Appearance: All three are shiny and smooth, in a rich red-brown, and the reverse of the Breakfast Bar is densely sprinkled with nibs and whole coffee beans.

Smell: 
  • 72% Bolivia Goat Milk: Wow that's good, full and rich and beany and fruity, with some rawness, a little sourness, and no bitter or "off" odors.
  • 66% Goat Milk Hamakua Hawaiian Crown: Not unlike the above in terms of the description, but slightly muted and with a higher, nutty note.
  • 60% Dark Milk Breakfast Bar: Even more muted, less raw, with something thin and bitter underneath, though still rich and full. No clear coffee scent.
  
Taste:
  • 72% Bolivia Goat Milk: Texture is a little chalky, then melty. Flavor is bright and rounded and a little sour, not goaty at all, but with a little of milk chocolate's smooth, easy-to-eat character and plenty of dark chocolate's punch. 
  • 66% Goat Milk Hamakua Hawaiian Crown: Texture is only slightly chalky and thicker. Flavor is not nearly as strong, with some freshness in the back of the throat and a smooth, sour cream vibe, not as interesting as the 72% Bolivian by my taste but pleasant and still somewhat raw.
  • 60% Dark Milk Breakfast Bar: The texture of the chocolate is, again, chalky and thick, with the soft crunch of the nibs and brittle crunch of the coffee.
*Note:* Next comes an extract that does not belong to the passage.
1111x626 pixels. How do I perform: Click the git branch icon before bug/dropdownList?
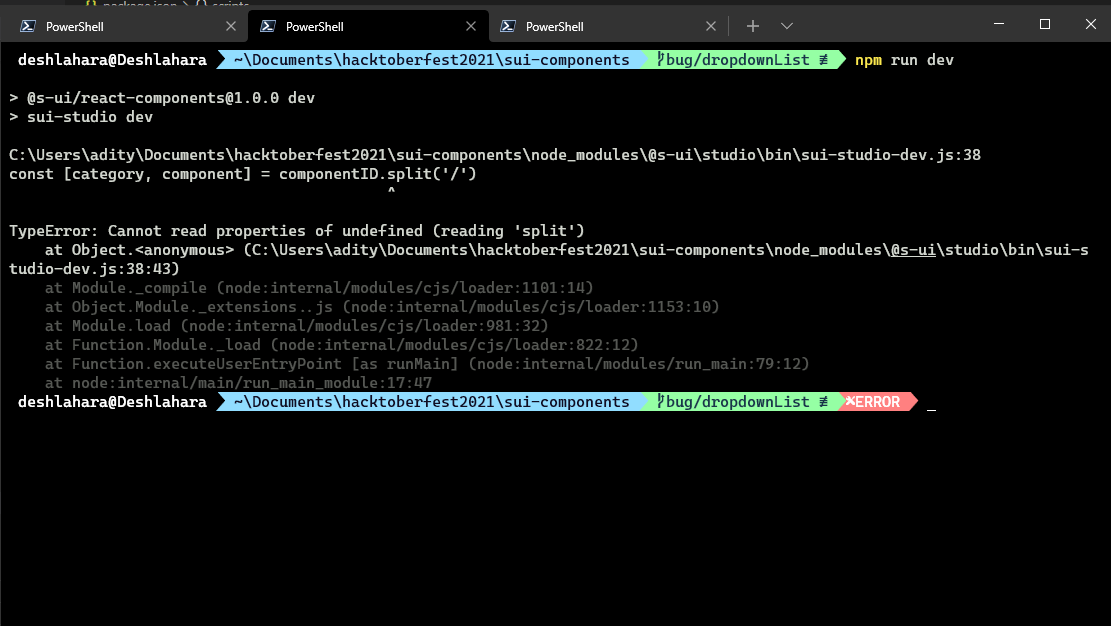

Flavor is nice, dark but not strong, nutty, without the sourness of the other bars, and just a little coffee from the beans (roughly one bean per rectangle). Not bad, but not my favorite.

Conclusion: To focus on one standout feature: Goat milk complements dark chocolate with the mellowness of dairy but also meshes its sour flavor profile with cacao's raw, sour, beany notes. For that and other reasons, Mānoa Chocolate is a neat addition to the Hawaii chocolate scene.

Saturday, October 22, 2011

El Ceibo Bolivia 77% Dark Chocolate Cocoa Nibs & Uyuni Salt


2.8oz (80g) bar
Ingredients: Organic cocoa mass, sugar, o. cocoa nibs, cocoa butter, salt, soy lecithin

Corporate Info: I'd never heard of El Ceibo before, but it turns out the Bolivian cooperative is pretty great, bringing together various indigenous groups and becoming a model for South American farming cooperatives in general. In collaboration with a European chocolatier (site is in French), El Ceibo makes only a few products for the international market. Today's choice, their 77% bar with nibs and salt, includes salt from a the world's largest salt flats, which are, not coincidentally, in Bolivia.

Appearance: Not very glossy, European-style thin and flat, greyish-reddish.

Smell: Raw and beany, with cacao's buttermilky tang.

Taste: Super smooth chocolate punctuated by nut-textured, more intense nibs. Chocolate is indeed tangy but not sour. Sugar is well-incorporated: I would say it's not at all sweet, but obviously that's not true, it's just that the sugar balances the chocolate's bite and no more. Salt is supposedly in crunchy crystals, but I'm only rarely picking them up; it's more like when cooks add enough salt to a dish to enhance the flavor without making it taste “salty.” Overall, this is pure, bright, smooth-textured, slightly tannic beaniness, with nibs for flavor and texture contrast. Good stuff.

Conclusion: El Ceibo Bolivia 77% Dark Chocolate Cocoa Nibs & Uyuni Salt doesn't taste gimmicky, it's just good, pure, bright, chocolatey flavor with a little extra something.